Haaalp! I know C, C#, Java, BASIC, and Assembly and Python is breaking my head!

A regular for loop would look something like this

for i in range(n): # you can also use xrange(n)
    $ do stuff

The range method can take in 3 arguments. Start, Stop and Step. (range(start, stop, step)) You do not have to If the start argument is omitted it will default to 0, and if the step argument is omitted it will default to 1, but you always need to give a stop value.

Also remember that the range method creates a list that goes up to but not including the stop argument. So range(4) would be [0,1,2,3]

You can iterate through pretty much anything. Examples:

#strings
for i in "Hello World":
    print i, # if you add a comma at the end of a print it won't make a new line
>>> H e l l o  W o r l d

(I will use triple arrows to show what it outputs)

Another example would be arrays:

list = [1,1,2,3,5,8]
for numbers in list:
    print numbers, 
>>> 1 1 2 3 5 8

Dictionaries (map)

d = {'a': 'apple', 'b': 'berry', 'c': 'cherry'}
for key in d:
    print key, d[key]
>>> a apple
>>> c cherry
>>> b berry

You can also use multiple variables like this

choices = ['pizza', 'pasta', 'salad', 'nachos']

print 'Your choices are:'
for index, item in enumerate(choices):
    print index+1, item
>>> 1 pizza
>>> 2 pasta
>>> 3 salad
>>> 4 nachos

The cool thing is that you can use for / else loops. The else statement is executed after the for, but only if the for ends normally—that is, not with a break.

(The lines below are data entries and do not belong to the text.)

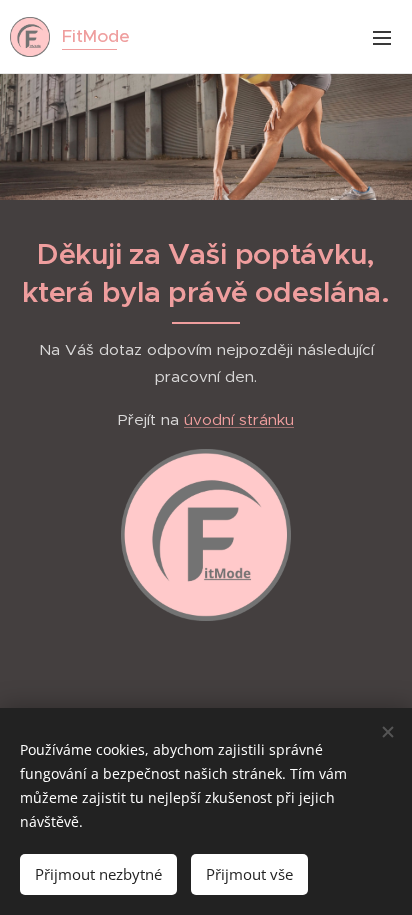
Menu (382, 37)
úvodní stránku (239, 419)
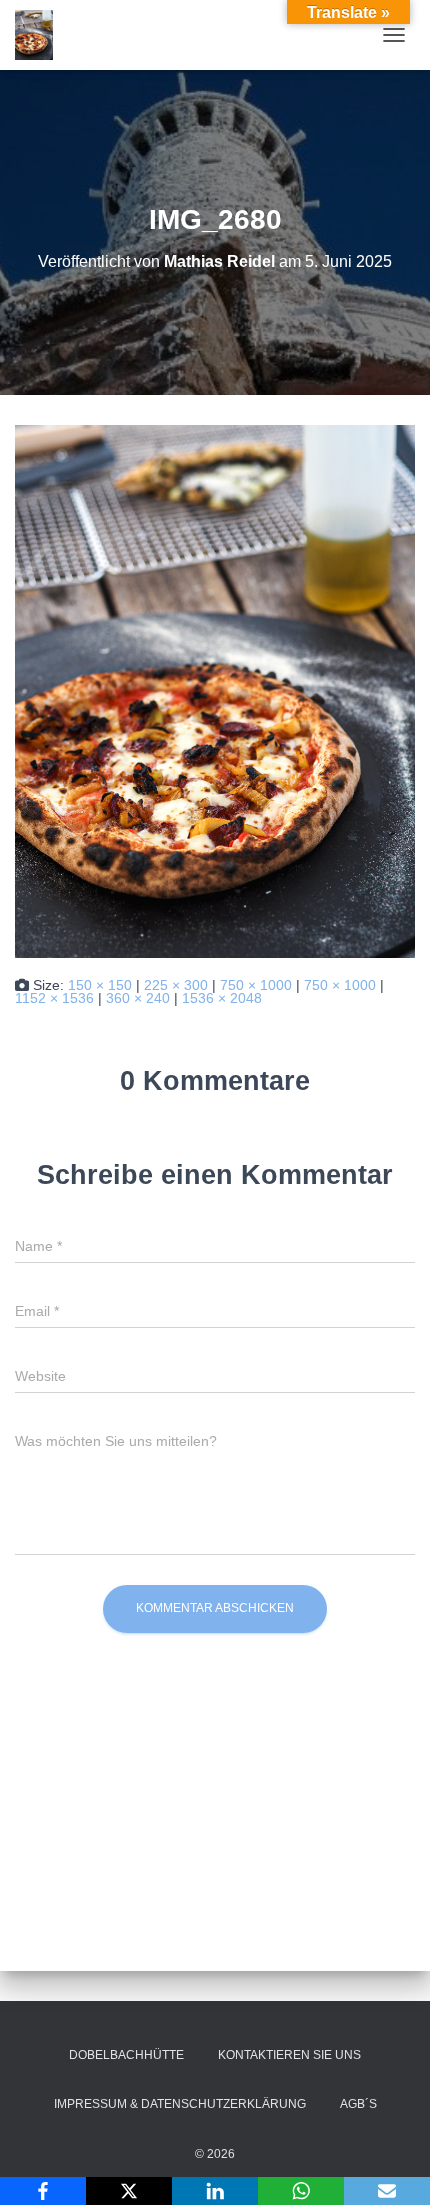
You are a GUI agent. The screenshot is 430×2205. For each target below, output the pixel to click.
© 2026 (215, 2154)
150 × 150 (100, 985)
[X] (129, 2191)
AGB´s (358, 2104)
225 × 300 (176, 985)
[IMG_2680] (215, 690)
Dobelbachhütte (126, 2055)
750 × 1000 (256, 985)
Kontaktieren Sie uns (289, 2055)
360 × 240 (138, 998)
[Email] (387, 2191)
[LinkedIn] (215, 2191)
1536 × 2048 (222, 998)
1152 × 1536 (54, 998)
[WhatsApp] (301, 2191)
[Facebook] (43, 2191)
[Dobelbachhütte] (41, 35)
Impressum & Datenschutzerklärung (180, 2104)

fruits = ['banana', 'apple', 'orange', 'tomato', 'pear', 'grape']

print 'You have...'
for f in fruits:
    if f == 'tomato':
        print 'A tomato is not a fruit!' # (It actually is.)
        break
    print 'A', f
else:
    print 'A fine selection of fruits!'

This code will break when it hits 'tomato', so the else block won't be executed.